Locking Down TS/RDS Host
Server Manager Console
Disable Server Manager Pop up for users logging in. This can be done from the Group Policy Microsoft Management Console (MMC):
User Configuration \ Polices \ Administrative Templates \ Start Menu and Taskbar
Some administrative group polices might not be available in the Group Policy Manager Console (GPMC). These can be imported from https://www.microsoft.com/en-au/download/details.aspx?id=41193.
Removing Favorites and Libraries
You must perform these modifications on the RD Session Host servers. You can use the Registry to make these changes directly or using group policy preferences (GPP).
Note: Back up the key first and take ownership of the ShellFolder before changing the value of Attributes.

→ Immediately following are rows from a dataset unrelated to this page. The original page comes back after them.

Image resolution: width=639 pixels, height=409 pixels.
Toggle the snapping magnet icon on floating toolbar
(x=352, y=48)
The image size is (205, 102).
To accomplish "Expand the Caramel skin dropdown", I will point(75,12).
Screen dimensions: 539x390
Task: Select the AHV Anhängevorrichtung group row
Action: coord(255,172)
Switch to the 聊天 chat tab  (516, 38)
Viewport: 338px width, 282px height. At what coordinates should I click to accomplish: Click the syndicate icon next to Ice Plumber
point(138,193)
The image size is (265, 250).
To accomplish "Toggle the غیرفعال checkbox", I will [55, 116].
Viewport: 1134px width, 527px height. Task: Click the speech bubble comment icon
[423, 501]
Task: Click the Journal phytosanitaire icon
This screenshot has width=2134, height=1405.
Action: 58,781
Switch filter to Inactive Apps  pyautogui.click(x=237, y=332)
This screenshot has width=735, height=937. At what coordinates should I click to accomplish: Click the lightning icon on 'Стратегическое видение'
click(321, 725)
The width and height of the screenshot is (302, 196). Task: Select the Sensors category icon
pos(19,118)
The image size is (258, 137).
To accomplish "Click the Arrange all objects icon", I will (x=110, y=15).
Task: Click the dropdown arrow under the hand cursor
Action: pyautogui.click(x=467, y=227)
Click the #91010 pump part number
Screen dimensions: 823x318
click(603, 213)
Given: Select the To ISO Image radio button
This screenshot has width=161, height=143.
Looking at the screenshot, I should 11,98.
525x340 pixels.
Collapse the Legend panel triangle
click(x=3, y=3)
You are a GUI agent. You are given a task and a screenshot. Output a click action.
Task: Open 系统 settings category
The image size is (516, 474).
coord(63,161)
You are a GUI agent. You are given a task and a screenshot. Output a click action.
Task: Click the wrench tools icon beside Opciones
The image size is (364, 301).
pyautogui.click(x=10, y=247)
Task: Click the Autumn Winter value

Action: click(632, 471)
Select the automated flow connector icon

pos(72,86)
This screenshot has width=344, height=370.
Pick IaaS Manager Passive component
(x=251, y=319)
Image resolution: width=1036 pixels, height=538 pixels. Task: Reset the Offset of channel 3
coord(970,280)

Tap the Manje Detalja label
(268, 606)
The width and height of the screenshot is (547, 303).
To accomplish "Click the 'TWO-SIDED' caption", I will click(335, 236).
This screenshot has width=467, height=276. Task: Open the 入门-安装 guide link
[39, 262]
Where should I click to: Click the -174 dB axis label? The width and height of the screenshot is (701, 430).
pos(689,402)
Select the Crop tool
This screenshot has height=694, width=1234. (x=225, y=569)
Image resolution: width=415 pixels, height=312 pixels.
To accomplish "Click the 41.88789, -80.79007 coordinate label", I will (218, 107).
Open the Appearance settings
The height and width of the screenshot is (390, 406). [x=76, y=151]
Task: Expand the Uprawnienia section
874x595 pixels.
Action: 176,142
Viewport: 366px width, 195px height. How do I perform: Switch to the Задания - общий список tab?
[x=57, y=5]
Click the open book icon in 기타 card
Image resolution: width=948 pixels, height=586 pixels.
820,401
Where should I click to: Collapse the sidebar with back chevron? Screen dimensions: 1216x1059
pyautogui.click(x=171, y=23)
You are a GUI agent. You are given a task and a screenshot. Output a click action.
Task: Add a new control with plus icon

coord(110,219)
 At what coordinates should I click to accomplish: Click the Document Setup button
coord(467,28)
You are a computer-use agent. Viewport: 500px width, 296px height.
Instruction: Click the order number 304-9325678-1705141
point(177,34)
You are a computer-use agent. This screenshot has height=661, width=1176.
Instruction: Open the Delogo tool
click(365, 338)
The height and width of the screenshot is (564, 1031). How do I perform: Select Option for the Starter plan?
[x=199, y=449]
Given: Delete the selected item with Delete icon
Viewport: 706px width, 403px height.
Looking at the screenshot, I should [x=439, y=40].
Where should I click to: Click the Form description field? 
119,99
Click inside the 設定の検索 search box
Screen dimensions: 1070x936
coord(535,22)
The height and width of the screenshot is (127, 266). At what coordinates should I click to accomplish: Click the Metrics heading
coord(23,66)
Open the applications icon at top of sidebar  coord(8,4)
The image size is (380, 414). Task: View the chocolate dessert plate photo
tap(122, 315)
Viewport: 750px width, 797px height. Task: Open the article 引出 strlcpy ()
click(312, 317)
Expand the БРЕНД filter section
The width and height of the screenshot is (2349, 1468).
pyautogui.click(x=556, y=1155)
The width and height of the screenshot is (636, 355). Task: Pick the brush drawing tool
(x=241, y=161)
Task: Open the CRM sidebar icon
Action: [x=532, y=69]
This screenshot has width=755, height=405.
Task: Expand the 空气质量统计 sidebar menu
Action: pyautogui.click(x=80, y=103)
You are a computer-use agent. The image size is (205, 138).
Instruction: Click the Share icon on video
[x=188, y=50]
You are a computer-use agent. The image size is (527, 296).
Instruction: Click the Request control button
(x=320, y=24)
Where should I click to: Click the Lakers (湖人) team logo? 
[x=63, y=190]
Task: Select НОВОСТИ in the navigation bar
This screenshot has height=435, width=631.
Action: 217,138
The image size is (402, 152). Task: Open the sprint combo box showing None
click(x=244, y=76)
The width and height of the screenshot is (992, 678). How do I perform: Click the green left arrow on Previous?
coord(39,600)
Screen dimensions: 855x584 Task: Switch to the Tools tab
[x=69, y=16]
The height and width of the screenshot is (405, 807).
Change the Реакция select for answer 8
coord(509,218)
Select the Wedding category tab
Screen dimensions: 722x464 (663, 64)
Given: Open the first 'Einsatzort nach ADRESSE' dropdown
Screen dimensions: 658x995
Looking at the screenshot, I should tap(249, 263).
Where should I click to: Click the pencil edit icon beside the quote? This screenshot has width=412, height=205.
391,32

For Favorites, the key is:
[HKEY_CLASSES_ROOTCLSID{323CA680-C24D-4099-B94D-446DD2D7249E}ShellFolder] "Attributes"=dword:a0900100 Changing a0900100 to a9400100 will hide Favorites from the navigation pane.
For Libraries, the key is:
[HKEY_CLASSES_ROOTCLSID{031E4825-7B94-4dc3-B131-E946B44C8DD5}ShellFolder] "Attributes"=dword:b080010d Changing b080010d to b090010d will hide Libraries from the navigation pane.
Hiding/Preventing Access to Drives and other features
You can use Group Policy settings to hide and restrict access to drives on the RD Session Host server. By enabling these settings you can ensure that users do not inadvertently access data stored on other drives, or delete or damage programs or other critical system files on drive C.
This can be carried out from the Group Policy Microsoft Management Console (MMC) as follows:
For Windows Server 2008 and Windows Server 2008 R2: User Configuration\Policies\Administrative Templates\Windows Components\Windows Explorer.
For Windows Server 2012 and Windows Server 2012 R2: User Configuration/ Administrative Templates/ Windows Components/ File Explorer.
Additional policies can be set to:
Hide the Manage item on the Windows Explorer context menu
Remove Hardware tab
Remove "Map Network Drive" and "Disconnect Network Drive"
Remove Search button from Windows Explorer
Disable Windows Explorer’s default context menu
Remove Run menu from Start Menu
Session Limits
You can use this policy setting to specify the maximum amount of time that an active, disconnected, or idle session remains in its current state.
Set the time limit for disconnected sessions. When a session is disconnected, running programs are kept active even though the user is no longer actively connected. By default, these disconnected sessions are maintained for an unlimited time on the server.
Set the time limit for logoff of published resources sessions. You can specify how long a user session will remain in a disconnected state after closing all programs but before the session is logged off from the RD Session Host server. By default, if a user closes a published resource, the session is disconnected from the RD Session Host server but it is not logged off.
This option can also be changed in the Parallels RAS Console by navigating to Farm \ Terminal Servers \ Properties \ Publishing Session.
Set time limit for logoff of published resources sessions. When a user closes the last running published resource associated with a session, Remote Application Server will keep the session in a disconnected state until the specified time limit is reached. When it is, the session will be logged off from the RD Session Host server. If the user starts another published resource before the time limit is reached, the user will reconnect to the disconnected session on the RD Session Host server.
Note: This policy setting appears in both Computer Configuration and User Configuration. If both policy settings are configured, the Computer Configuration policy setting takes precedence. These configurations can be carried out from the Group Policy Microsoft Management Console (MMC): Computer Configuration\Policies\Administrative Templates\Windows Components\Remote Desktop Services\Remote Desktop Session Host\Session Time Limits.